Staatssecretaris Tamara van Ark (Sociale Zaken en Werkgelegenheid) sprak haar waardering uit voor de schoonmaakbranche. “Ik ben het afgelopen jaar bij veel schoonmaakorganisaties geweest en zij lieten mij zien hoe betekenisvol ze zijn voor mensen. Van jongeren van het ROC die via Asito aan het werk kunnen bij Schiphol, tot aan een prijs voor duurzame inzetbaarheid bij Hago Next. Dit soort initiatieven laten zien dat we het ons, zeker nu, niet kunnen veroorloven om mensen aan de zijkant te laten staan.
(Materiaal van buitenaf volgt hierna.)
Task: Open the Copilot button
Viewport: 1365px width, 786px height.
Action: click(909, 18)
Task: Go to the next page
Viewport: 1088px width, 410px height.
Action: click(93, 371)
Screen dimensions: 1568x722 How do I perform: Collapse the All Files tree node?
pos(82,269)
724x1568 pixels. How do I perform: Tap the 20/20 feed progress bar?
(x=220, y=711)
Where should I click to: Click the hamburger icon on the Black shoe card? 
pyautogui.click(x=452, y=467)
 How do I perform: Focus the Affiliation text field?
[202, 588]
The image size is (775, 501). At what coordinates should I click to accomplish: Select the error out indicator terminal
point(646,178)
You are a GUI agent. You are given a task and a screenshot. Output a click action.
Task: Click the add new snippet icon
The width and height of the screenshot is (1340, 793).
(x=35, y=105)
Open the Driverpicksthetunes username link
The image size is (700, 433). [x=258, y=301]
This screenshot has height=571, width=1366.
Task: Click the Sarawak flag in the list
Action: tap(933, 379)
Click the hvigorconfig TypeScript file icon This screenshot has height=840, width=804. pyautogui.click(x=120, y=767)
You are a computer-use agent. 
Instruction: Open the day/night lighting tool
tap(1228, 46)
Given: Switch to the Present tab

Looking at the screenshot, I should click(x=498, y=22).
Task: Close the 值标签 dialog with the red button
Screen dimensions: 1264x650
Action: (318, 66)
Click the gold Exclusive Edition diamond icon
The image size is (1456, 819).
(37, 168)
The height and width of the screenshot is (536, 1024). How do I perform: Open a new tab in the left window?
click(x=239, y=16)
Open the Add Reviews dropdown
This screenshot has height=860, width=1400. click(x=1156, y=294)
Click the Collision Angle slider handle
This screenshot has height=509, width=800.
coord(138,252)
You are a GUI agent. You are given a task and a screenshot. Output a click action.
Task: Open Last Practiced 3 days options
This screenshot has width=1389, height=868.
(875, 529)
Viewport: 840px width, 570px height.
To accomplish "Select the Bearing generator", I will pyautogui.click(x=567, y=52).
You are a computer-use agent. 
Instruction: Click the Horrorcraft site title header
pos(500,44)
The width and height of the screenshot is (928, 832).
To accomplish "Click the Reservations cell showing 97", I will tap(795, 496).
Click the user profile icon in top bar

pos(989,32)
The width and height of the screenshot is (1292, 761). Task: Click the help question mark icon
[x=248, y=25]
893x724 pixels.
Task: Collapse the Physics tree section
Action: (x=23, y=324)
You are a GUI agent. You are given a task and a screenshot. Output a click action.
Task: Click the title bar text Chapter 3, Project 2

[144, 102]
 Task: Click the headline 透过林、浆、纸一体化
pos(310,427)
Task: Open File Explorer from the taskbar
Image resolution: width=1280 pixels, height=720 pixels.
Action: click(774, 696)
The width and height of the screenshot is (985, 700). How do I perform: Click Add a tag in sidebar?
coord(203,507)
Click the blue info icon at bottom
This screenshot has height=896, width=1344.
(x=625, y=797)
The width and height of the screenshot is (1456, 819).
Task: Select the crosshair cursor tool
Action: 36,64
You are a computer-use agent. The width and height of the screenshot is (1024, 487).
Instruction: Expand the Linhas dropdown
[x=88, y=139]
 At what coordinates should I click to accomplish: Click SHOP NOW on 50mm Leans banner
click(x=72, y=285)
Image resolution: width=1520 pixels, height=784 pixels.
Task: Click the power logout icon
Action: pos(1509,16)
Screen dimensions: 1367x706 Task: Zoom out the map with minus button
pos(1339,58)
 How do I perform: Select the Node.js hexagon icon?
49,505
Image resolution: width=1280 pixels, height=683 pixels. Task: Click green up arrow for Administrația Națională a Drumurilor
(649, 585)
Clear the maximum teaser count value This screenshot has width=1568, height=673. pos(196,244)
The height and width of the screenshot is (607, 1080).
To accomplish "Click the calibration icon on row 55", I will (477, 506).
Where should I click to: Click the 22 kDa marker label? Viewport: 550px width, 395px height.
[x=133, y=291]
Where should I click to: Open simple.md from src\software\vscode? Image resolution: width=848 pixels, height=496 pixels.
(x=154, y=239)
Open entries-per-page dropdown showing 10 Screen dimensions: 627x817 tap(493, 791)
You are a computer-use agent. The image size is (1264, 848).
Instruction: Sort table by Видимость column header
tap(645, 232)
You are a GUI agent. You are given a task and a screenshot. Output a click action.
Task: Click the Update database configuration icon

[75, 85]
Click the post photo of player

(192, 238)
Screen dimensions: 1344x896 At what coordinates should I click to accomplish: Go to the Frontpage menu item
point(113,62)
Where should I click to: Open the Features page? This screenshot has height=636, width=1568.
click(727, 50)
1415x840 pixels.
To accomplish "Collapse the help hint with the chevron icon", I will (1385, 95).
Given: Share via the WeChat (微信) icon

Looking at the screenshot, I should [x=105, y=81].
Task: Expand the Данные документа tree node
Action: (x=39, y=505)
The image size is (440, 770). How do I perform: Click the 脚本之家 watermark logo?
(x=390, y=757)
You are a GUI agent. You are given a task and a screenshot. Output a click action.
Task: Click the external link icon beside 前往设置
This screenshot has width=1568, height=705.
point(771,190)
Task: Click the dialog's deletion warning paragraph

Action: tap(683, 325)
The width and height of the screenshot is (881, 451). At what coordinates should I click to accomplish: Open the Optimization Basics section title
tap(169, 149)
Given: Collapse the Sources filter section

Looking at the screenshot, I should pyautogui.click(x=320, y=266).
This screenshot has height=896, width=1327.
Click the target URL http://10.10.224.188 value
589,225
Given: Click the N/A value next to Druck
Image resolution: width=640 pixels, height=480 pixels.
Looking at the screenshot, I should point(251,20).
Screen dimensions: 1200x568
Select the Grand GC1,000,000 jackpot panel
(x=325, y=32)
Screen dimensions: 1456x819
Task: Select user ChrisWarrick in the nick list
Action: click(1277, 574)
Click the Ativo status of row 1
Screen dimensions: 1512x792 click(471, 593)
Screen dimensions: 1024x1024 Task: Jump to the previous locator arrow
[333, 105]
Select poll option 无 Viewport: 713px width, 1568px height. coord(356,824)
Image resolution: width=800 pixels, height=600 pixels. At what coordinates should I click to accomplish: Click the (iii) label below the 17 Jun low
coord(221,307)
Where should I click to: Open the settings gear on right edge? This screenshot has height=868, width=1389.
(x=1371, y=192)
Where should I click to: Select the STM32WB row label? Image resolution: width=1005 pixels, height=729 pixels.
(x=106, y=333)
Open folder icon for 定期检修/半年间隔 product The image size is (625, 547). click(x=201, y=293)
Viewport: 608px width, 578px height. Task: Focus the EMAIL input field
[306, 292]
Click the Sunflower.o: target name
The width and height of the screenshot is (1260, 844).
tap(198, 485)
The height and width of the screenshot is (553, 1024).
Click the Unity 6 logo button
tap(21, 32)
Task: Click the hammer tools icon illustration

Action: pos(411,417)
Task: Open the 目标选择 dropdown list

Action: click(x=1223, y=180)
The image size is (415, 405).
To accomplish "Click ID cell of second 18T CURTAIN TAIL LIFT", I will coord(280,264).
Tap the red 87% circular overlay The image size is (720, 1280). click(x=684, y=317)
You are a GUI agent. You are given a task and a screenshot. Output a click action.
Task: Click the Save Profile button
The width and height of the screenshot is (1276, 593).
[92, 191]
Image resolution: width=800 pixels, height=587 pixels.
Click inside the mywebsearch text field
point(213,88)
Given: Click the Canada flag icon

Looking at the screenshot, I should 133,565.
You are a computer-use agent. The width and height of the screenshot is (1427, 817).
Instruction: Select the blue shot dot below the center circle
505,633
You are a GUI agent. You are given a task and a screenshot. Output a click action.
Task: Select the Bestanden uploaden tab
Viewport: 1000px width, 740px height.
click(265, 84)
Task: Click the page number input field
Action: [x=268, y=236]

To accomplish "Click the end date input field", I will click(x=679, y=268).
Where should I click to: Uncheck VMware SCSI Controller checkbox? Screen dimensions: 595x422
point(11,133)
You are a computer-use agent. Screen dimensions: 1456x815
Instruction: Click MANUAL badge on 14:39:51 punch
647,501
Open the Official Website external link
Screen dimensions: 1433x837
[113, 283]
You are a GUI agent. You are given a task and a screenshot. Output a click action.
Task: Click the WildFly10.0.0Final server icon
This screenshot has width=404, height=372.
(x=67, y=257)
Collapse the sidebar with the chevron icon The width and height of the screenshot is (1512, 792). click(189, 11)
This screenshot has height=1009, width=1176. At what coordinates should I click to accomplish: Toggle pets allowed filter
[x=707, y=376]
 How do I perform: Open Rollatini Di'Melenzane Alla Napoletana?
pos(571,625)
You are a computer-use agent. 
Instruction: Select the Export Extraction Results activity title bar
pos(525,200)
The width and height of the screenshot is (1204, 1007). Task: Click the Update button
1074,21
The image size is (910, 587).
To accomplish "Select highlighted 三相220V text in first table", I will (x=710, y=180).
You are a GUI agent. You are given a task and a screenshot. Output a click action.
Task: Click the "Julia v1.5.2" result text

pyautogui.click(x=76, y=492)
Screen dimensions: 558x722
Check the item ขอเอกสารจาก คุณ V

Ik spreek dan in het taalgebruik liever niet van mensen aan een baan helpen, maar van ‘we hebben je nodig.’ Waarbij ik als uitgangspunt heb dat werk moet lonen vanuit de positie dat je niet werkt. Daar zijn regelingen primair op gericht. Als mensen met een loonkostensubsidie bij u aan het werk zijn bijvoorbeeld, dan wil ik dat ze merken dat ze aan het werk zijn gegaan.”

 

Werkgevers in de schoonmaak moeten ontzorgd worden

Van Ark vindt ook dat werkgevers “ontzorgd” moeten worden als ze mensen met een afstand tot de arbeidsmarkt aannemen. “Nu zie je dat de ene gemeente wel intern een jobcoach heeft, de andere niet. De ene betaalt de loonkostensubsidie uit om de vier weken, de andere om de zes maanden. Ik wil met gemeenten optrekken om tot één infrastructuur te komen, met gelijke, uniforme afspraken.” Als derde vindt de staatssecretaris het belangrijk om partijen bij elkaar te brengen. “Het matchingsproces kan beter. Als u naar de gemeente gaat, is het niet altijd even duidelijk wie er nu in de kaartenbakken zitten. Of welke persoon met een opleiding wellicht wel het werk kan doen.”

Jan Latten, bijzonder hoogleraar demografie aan de Universiteit van Amsterdam, wist met cijfers de tijdsgeest te typeren.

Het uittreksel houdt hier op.